5th International Conference in association with CAPRI, the internationalisation stream of the Centre for Social and Educational Research across the Life course (SERL). Conference hosted by Centre for Curriculum Internationalisation (CCI).

Theme: Global Citizenship as Personal and Pedagogical Practice

Date: Friday 7 June and Saturday 8 June 2013.

Venue: Harcourt Hill Campus, Oxford Brookes University, Oxford.

 

Conference videos

Mid-session plenary

Engagement for global and local citizenship

Paul Collins, Acting Keeper of Antiquities, Ashmolean Museum of Art and Archaeology, in conversation with Lyn Bibbings, Business Faculty.

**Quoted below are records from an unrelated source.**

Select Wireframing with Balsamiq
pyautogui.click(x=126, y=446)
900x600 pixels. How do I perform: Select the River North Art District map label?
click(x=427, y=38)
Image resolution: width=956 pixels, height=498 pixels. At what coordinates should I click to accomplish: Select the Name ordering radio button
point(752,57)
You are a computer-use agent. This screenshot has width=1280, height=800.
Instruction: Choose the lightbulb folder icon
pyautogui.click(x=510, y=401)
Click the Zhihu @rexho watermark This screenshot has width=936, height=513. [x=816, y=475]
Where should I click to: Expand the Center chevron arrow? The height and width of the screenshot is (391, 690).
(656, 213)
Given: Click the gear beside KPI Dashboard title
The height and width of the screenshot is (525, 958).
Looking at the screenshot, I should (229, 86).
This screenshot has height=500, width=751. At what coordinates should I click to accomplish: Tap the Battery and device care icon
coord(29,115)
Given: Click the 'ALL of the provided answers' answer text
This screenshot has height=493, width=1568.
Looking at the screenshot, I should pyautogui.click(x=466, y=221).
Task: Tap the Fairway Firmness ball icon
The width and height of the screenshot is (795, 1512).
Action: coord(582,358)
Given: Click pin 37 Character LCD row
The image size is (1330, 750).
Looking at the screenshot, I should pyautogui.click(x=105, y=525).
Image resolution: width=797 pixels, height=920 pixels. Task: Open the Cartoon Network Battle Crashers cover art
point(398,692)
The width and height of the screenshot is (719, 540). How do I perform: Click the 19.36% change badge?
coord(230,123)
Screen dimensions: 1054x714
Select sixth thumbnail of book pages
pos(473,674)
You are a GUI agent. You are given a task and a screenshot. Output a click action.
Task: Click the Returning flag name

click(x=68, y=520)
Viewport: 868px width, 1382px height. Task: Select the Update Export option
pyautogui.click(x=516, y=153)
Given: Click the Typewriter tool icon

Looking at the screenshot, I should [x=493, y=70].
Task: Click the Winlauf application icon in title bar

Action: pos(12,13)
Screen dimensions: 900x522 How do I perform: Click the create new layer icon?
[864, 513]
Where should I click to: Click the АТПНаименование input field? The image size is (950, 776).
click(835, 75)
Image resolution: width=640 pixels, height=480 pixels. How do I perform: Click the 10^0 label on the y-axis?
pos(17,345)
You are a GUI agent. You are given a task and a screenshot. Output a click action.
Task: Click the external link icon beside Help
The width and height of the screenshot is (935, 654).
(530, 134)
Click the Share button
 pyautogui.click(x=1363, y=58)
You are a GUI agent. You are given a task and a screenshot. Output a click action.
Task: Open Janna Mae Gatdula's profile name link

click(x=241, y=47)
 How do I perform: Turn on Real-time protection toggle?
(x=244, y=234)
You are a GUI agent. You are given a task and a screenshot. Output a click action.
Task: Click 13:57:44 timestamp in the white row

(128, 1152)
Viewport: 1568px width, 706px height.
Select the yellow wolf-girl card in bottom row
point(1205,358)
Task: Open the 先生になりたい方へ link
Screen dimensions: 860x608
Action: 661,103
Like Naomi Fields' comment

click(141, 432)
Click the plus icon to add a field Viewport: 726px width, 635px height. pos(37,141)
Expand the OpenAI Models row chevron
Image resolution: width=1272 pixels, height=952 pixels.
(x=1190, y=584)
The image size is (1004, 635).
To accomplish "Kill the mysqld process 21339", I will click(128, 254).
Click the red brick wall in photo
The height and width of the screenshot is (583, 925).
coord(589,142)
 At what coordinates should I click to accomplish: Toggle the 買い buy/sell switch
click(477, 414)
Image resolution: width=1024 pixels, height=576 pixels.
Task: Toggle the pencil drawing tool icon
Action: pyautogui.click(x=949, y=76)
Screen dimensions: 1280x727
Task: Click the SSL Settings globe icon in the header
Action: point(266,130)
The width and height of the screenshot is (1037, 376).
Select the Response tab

Discussion about how Brookes and the Ashmolean Museum have independently approached introducing and developing Global Citizenship in their communities and the issues and similarities they have encountered.

 

Transnational panel discussion about the deeper issues related to global citizenship practices.

 


In association with CAPRI, the Centre for Curriculum Internationalisation (CCI) celebrates its 6th anniversary in 2013 with a conference on the theme of Global Citizenship as Personal and Pedagogical Practice. In the past decade, internationalisation of the curriculum in tertiary education has evolved as an area of empirical research and inquiry conducted within diverse theoretical frameworks. This work has also engaged students, teachers and other stakeholder groups in a dialogue which foregrounds the personal dimensions of teaching, learning and assessment practice and acknowledges the importance of personal and professional values.

Within the context of the internationalised curriculum the term ‘global citizenship’ is assuming currency as institutions in a complex, fast-changing, globalised world strive to define the attributes required to enable graduates to make a worthwhile contribution to society and economy. At the same time however, it is becoming apparent that educating global citizens suggests personal, reflexive engagement and both individual and collective negotiation in a context where everyday practitioners talk, write and act the institution into existence. In this conference we take the opportunity to reflect critically upon ourselves as university educators. We are particularly interested in the ways the concept of global citizenship is translated as a conceptual framework into collaborative and community practices, into identity and discourse practices, into everyday narratives, into institutional change, and ethical accounts of the self.